As the California Farm Drought Crisis Deepens, a federal agency rules agricultural heartland won’t get any federal irrigation water this summer.

In a move that will likely signal higher food prices nationally, a federal agency says California’s drought-stricken Central Valley — hundreds of thousands of acres of the most productive farmland in the U.S. — won’t get any irrigation water this summer.

Friday’s announcement by the U.S. Bureau of Reclamation follows an earlier warning of no irrigation deliveries from the California State Water Project and leaves Central Valley farms and cities with only wells and stored water to get through the worst drought since the state began keeping records in the 1800s.

Statewide, some 8 million acres of farmland rely on federal or state irrigation water.
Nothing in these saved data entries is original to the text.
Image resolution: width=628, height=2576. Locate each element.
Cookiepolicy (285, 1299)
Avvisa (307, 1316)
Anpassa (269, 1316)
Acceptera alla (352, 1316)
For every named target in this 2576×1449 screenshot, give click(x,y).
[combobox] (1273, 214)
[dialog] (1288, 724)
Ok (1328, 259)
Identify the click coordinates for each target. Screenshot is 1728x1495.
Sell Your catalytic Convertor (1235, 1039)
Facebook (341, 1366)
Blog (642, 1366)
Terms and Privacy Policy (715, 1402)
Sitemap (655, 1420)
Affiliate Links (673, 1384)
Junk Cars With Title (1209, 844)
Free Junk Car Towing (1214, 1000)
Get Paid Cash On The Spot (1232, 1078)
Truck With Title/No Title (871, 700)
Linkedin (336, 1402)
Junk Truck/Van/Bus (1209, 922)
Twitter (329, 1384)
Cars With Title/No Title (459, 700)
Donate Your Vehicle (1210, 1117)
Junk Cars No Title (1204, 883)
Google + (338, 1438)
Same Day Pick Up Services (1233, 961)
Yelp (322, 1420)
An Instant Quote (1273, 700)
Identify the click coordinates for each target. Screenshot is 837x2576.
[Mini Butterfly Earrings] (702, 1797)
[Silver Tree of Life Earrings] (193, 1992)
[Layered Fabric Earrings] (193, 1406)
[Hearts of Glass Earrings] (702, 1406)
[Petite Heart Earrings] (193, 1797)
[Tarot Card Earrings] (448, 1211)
California Gov. Jerry Brown has declared a state of emergency following reports that the water content of snow in Northern California’s Sierra Nevada, whose spring runoff is stored in reservoirs and moved by canals to other areas of the state, stands at 29% of normal.

The announcement is significant because California is the largest U.S. agriculture producer. According to the U.S. Department of Agriculture’s most recent California Agricultural Statistics for the 2012 crop year, the state remains the leading state in cash farm receipts, with more than 350 commodities representing $44.7 billion, or 11% of the U.S. total, in 2012. Over a third of the U.S.’s vegetables and almost two-thirds of its fruits and nuts were produced in California, the USDA’s National Agricultural Statistics Service said in a report. The federal agency’s announcement will particularly affect San Joaquin Valley farmers who are last in line to receive federal water, San Jose Mercury News reported, adding that many farmers will have to pump already overtaxed wells or leave fields fallow this year. Farmers will leave 500,000 acres of fallow this year, the paper quoted Mike Wade, executive director of the California Farm Water Coalition, as saying.

17 California Communities Could Run Dry in 100 Days

SFGate reports California drought: communities at risk of running dry.

It is a bleak roadmap of the deepening crisis brought on by one of California’s worst droughts – a list of 17 communities and water districts that within 100 days could run dry of the state’s most precious commodity.

The threatened towns and districts, identified this week by state health officials, are mostly small and in rural areas. They get their water in a variety of ways, from reservoirs to wells to rivers. But, in all cases, a largely rainless winter has left their supplies near empty.

In the mountain town of Lompico in Santa Cruz County, the creek that provides the community with water has run dry, while three wells that tap an underground aquifer aren’t drawing as much as usual.

The water district has required its 1,200 or so customers to scale back water use by 30 percent to preserve what little water it has, but officials aren’t sure the conservation targets are realistic.

“Here’s the problem: We live in the Santa Cruz Mountains. People don’t have lawns. They don’t have gardens. How are they going to conserve 30 percent?” said Lois Henry, president of the Lompico Water District board.

Is Shutting Off Irrigation Water a Good Idea?

Of course it is. It was a bad idea to provide subsidies to water the desert in the first place.

California grows a lot of food. Much of it is because of subsidies that overcharge residential customers for the benefit of farm owners.

Might food prices go up?

Perhaps. So what? You cannot water the desert with water that does not exist.

I have a better idea: eliminate tariffs, crop supports, and all subsidies. We can get peppers, onions, tomatoes, and other produce and fruit items from places that do not have US taxpayer subsidies.

Activists will howl “other countries subsidize farmers”. Without a doubt many do. An if so, it will be at their expense, not US taxpayer expense.